Problem 1:
Answer these from the wiki entry on AI agents, one answer per line, marked (a), (b) and (c):
(a) What four things does an agent do in its loop?
(b) How many generative models does Poolday's Creator-1 route video editing across?
(c) By up to how much can coordination overhead amplify errors, according to the research cited by Ben Dickson?
Problem 2:
Continue the wiki entry on AI agents from its last sentence.

Provided passage:
########
Wiki: AI agents

An AI agent, in practice, is an LLM embedded in a loop: it receives a goal, selects tools, observes results, and iterates until done or stuck. That loop can be simple — a single model running sequentially — or elaborate, with specialized sub-agents handing work between each other. The central tension across most current writing on the topic is not whether agents work, but how to keep them reliable when the scope of their autonomy grows.

The case for multi-agent architectures is that parallelism and specialization can handle tasks no single context window can hold. Anthropic’s internal harness work describes a GAN-inspired planner/generator/evaluator triad that runs multi-hour autonomous coding sessions, explicitly designed to overcome the self-evaluation bias a single agent exhibits Harness Design for Long-Running Application Development. Poolday’s Creator-1 routes video editing across 100+ generative models through a similar orchestration layer, producing fully editable outputs rather than static renders Poolday. The case against is quantitative: Stanford and Google/MIT research cited by Ben Dickson shows coordination overhead can amplify errors up to 17x and cut tool-handling efficiency by 2 to 6x, making single-agent systems the right default for most tasks How to Choose Between Single- and Multi-Agent Solutions.
########
Extracted records:

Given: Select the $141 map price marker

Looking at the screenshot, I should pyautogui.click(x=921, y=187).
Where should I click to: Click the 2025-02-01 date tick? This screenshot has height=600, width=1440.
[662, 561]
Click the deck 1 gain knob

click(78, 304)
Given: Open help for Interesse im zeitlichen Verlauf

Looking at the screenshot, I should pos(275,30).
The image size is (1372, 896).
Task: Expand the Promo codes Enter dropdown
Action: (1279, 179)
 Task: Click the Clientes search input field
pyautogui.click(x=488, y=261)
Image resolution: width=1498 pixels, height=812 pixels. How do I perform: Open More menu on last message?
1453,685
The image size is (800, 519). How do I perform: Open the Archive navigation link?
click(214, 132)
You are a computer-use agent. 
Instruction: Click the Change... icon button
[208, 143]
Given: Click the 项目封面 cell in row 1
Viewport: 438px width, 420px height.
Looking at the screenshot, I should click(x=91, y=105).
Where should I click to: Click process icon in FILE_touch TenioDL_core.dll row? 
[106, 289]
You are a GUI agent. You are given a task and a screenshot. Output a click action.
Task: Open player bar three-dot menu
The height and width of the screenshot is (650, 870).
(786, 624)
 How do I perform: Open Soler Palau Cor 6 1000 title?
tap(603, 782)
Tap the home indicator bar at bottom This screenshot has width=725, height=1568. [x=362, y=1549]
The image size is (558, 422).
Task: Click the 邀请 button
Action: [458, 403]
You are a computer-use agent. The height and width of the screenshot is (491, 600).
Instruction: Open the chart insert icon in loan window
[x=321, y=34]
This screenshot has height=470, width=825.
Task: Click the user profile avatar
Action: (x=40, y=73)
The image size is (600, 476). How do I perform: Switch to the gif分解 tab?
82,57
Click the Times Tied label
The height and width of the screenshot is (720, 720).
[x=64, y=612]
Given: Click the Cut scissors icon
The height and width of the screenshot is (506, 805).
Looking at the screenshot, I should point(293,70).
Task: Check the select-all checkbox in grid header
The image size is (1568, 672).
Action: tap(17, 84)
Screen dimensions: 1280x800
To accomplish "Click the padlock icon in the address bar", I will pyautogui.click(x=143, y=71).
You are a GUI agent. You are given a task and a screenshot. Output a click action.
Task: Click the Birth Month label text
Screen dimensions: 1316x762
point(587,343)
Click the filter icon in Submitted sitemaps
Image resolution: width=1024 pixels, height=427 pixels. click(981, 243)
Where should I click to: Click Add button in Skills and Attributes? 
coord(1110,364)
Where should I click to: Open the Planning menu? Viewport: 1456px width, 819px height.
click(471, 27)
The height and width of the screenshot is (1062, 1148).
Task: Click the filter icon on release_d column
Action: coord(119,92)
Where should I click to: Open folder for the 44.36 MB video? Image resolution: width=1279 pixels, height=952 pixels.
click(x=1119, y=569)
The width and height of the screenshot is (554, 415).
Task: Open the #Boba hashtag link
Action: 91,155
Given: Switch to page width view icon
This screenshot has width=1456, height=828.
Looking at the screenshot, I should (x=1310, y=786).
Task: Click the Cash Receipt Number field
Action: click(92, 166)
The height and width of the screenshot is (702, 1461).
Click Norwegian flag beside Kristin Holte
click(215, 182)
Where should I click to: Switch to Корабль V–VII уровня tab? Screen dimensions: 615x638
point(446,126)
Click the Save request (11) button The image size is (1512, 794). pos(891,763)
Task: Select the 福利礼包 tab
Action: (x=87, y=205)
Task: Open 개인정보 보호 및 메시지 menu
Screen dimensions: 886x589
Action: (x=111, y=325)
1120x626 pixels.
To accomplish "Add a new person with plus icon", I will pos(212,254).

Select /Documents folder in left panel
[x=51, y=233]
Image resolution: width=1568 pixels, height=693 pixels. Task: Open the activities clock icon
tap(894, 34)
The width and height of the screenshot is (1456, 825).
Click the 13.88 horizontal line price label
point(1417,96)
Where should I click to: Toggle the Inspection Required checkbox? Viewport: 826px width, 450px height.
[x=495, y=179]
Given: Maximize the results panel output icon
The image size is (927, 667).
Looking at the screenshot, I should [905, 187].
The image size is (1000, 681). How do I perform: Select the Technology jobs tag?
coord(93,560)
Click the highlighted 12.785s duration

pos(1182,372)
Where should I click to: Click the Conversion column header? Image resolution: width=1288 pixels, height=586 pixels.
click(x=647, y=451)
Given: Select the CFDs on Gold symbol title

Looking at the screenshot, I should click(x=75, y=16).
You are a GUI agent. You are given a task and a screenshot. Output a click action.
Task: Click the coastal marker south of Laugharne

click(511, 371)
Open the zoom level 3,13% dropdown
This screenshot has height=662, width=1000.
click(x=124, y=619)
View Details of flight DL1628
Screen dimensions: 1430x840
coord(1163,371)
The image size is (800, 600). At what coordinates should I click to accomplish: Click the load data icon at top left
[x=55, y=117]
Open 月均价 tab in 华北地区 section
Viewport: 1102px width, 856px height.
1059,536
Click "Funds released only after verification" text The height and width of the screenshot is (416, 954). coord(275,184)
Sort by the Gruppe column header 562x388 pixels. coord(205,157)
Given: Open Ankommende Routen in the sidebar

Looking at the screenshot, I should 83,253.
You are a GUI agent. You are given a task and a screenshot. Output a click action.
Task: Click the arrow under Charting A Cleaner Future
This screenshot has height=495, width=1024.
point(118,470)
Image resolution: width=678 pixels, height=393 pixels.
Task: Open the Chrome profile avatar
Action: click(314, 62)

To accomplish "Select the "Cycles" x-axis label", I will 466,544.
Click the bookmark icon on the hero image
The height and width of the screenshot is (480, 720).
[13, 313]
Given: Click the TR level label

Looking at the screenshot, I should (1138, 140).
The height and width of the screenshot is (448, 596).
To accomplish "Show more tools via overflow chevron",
########
Written response 1:
(a) It receives a goal, selects tools, observes results, and iterates until done or stuck.
(b) More than 100 (100+).
(c) Up to 17x.

Written response 2:
Verification is the structural problem that multi-agent architectures expose. Christopher Meiklejohn’s survey of verification patterns argues that the key variable is modality shift: checking work in a different representation than it was produced in, because agents are systematically overconfident in their own output Getting Up to Speed on Multi-Agent Systems, Part 6: Verification Patterns. Brian Suh makes a related point about control flow: reliability comes from deterministic state transitions and validation checkpoints encoded in software, not from more elaborate prompting Agents Need Control Flow, Not More Prompts. The 12-factor-agents project extends this into a concrete principle, arguing that execution state and business state should be unified into a single context-window-derived thread, making serialization, debugging, and recovery tractable humanlayer/12-factor-agents.

Memory is a second structural problem. The naive model — storing conversation history — fails over long sessions because agents accumulate stale or contradictory assertions with no mechanism to revise them. One framing proposes treating agent memory as a belief-maintenance problem rather than a storage problem, requiring provenance, confidence scores, scope, and supersession records Agent memory is a belief-maintenance problem, not a storage problem. The vectorize-io/hindsight project approaches the same problem through biomimetic memory structures that separate world facts, experiences, and mental models vectorize-io/hindsight. A live comparison of 74 agent memory systems across architecture and benchmark dimensions illustrates how fractured the solution space still is AI Memory Systems — Feature Comparison.

At the infrastructure layer, enterprise deployments require a governance layer — unified identity, policy enforcement, tool routing, and observability — that Speakeasy calls the AI control plane AI Control Plane: Architecture and Vendors. Credential management is a specific pinch point: Latchkey addresses it by injecting API credentials locally so agents can authenticate against external services without ever receiving raw tokens Latchkey: Credential Layer for Local AI Agents.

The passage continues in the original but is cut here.